They also critique [the system] in that there’s not enough. [They want] more libraries in the central region of Vietnam and in the countryside for younger people. There’s a demand for more public library systems and a call for the government to invest in that.

How have you been able to employ digital humanities in your research?

Nguyen: For this specific book, digital humanities gave me the methodological training to approach historical sources as data and as contested data too. There were a lot of library circulation statistics of how many people entered the library, how many books they checked out, when they entered, and what race and gender they were, as well as what they read. There was a lot of unstructured data because they were primary sources and digital humanities gave me the intellectual background to structure and organize the data in systematic ways and to criticize it to see which spaces have data silences and what data I don’t have.

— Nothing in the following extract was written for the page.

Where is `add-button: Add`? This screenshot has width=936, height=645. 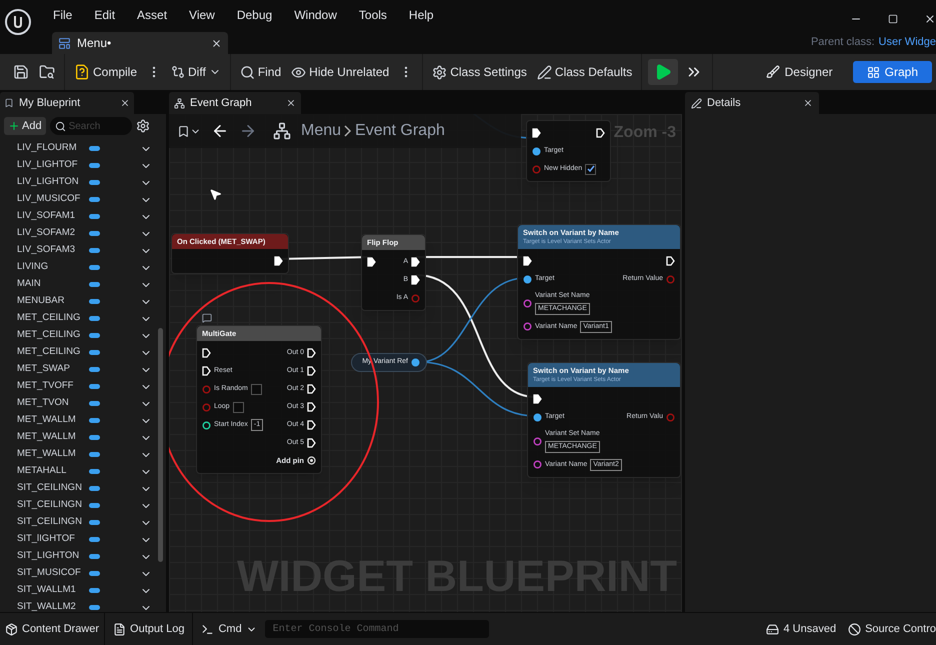 add-button: Add is located at coordinates (25, 126).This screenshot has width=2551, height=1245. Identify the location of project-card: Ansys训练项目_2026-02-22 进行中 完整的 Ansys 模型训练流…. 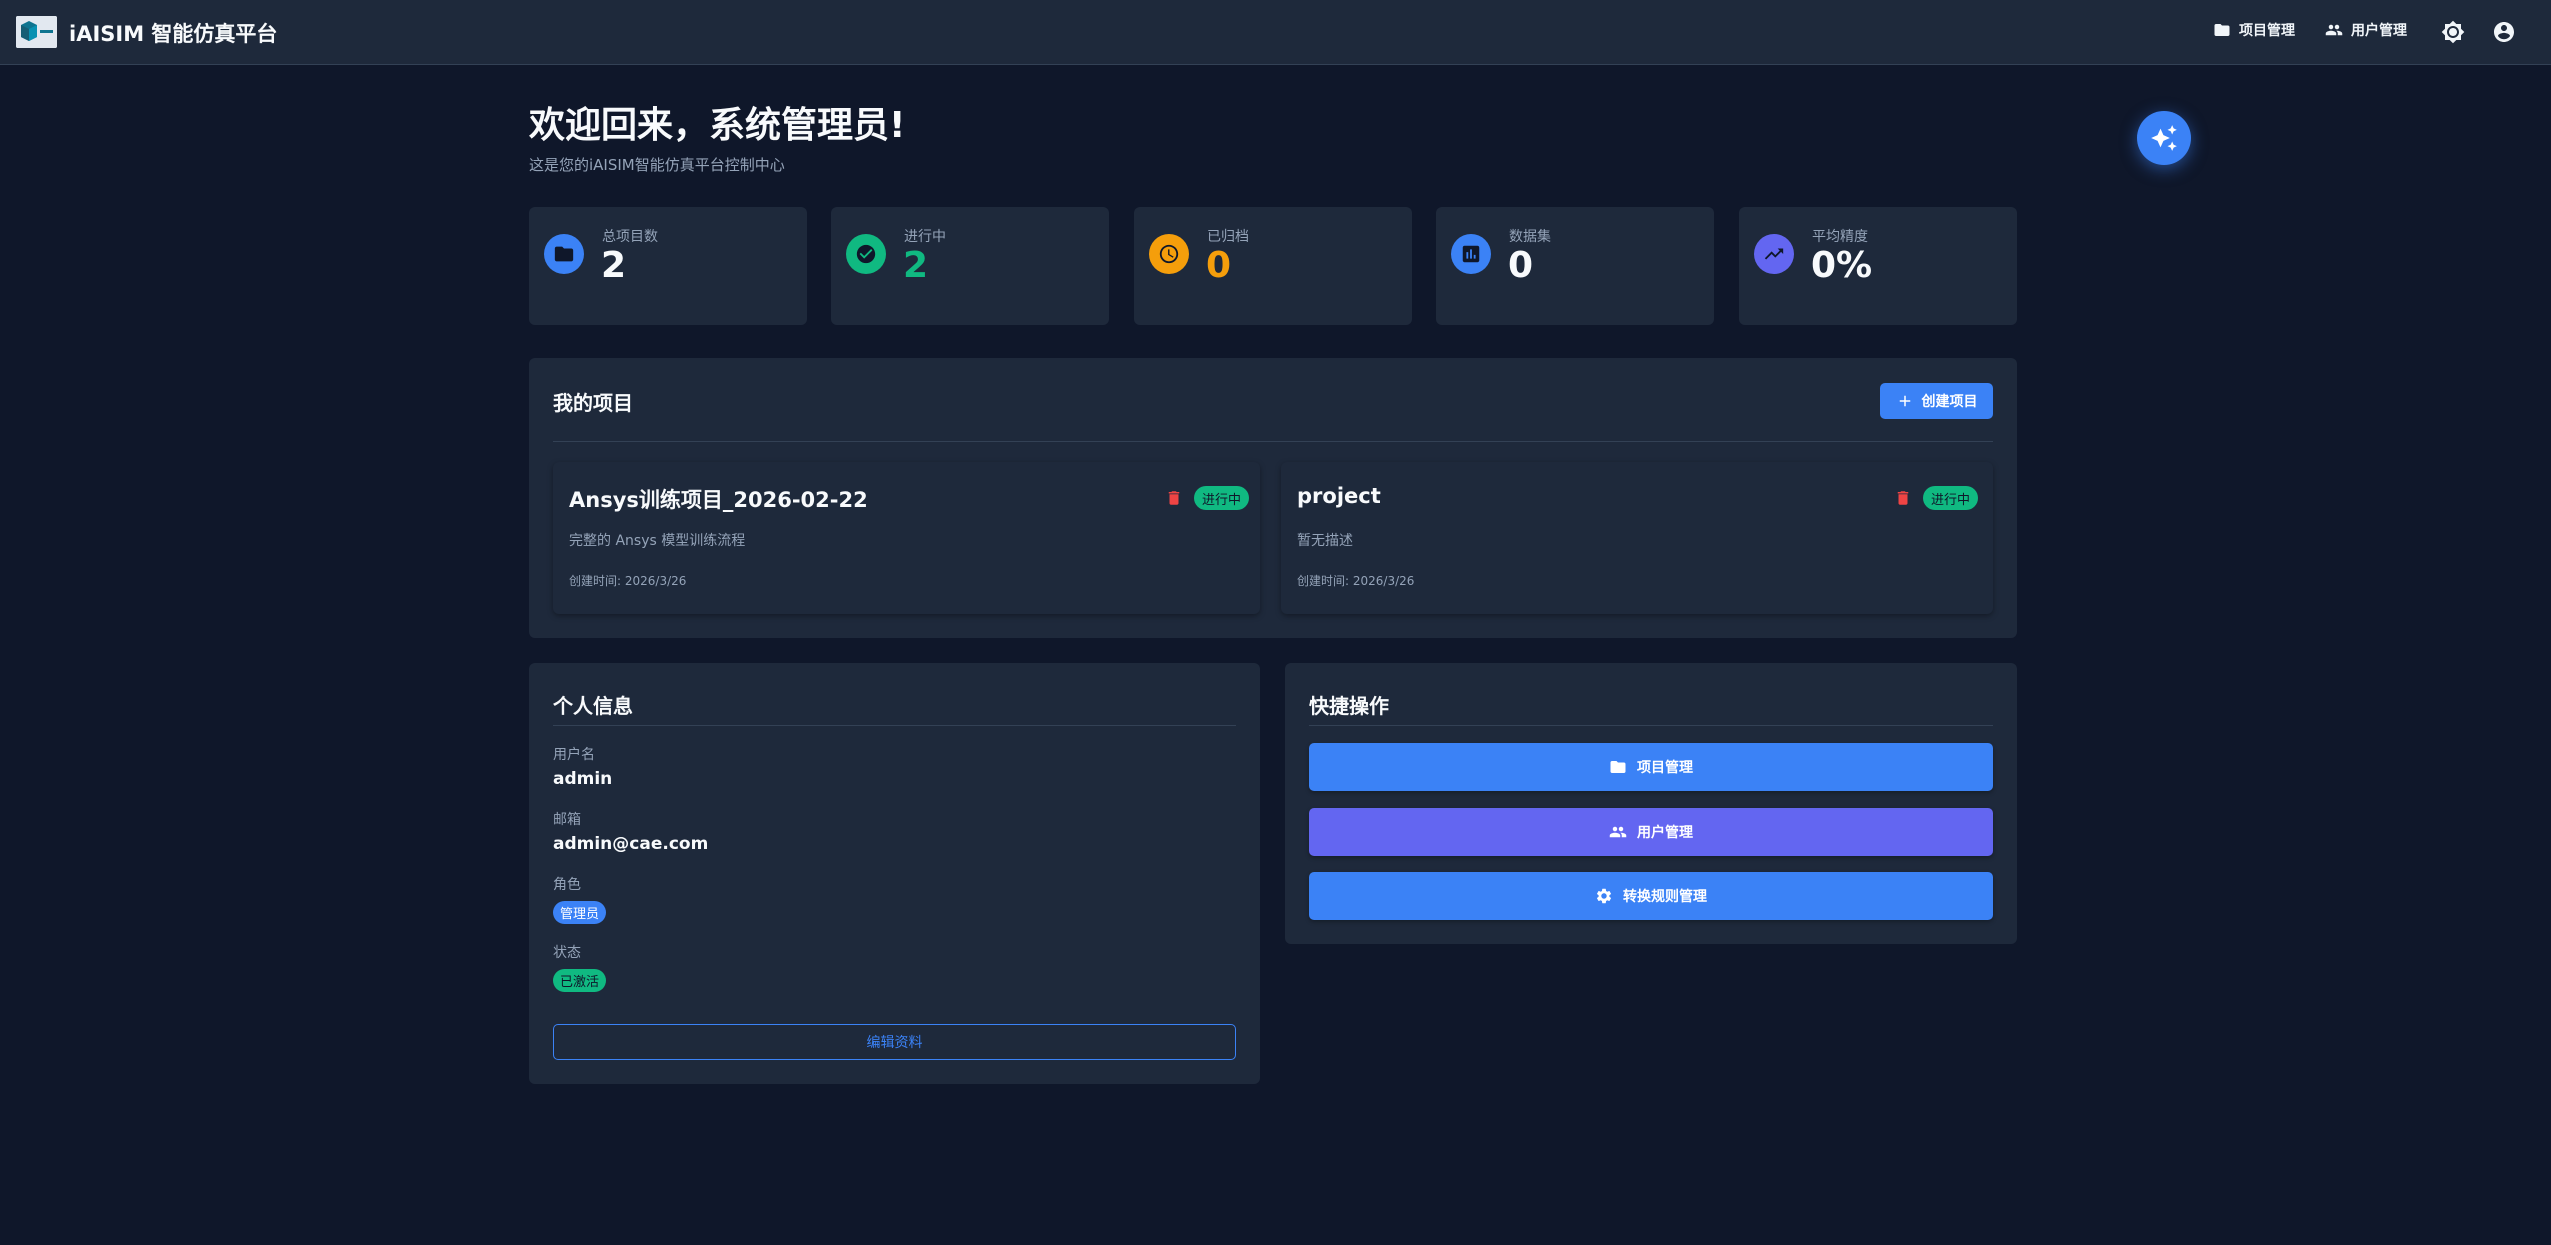
(906, 538).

Digital humanities is also connected with my community-engaged scholarship. As a historian, I engage closely with archivists and librarians, and what I hear from my engagement with them that’s been of rising importance is the role of digital scholarship, digital literacy, digital information systems. 

My work this past summer in Cambodia with my Vietnamese colleagues and Vietnamese librarians was around questions of digital futures within libraries. My community-engaged research co-designs with my community partners around urgent contemporary needs in knowledge transmission, preservation, and information literacy. My book also engages with Cambodia as well, as part of French Indochina and the legacies of those information systems or inequalities that had roots in the colonial period, and what they might look like today in terms of language, education, and information literacy.

“Bibliotactics: Libraries and the Colonial Public in Vietnam” will be released on Jan. 13, 2026; an open source version will be available as well.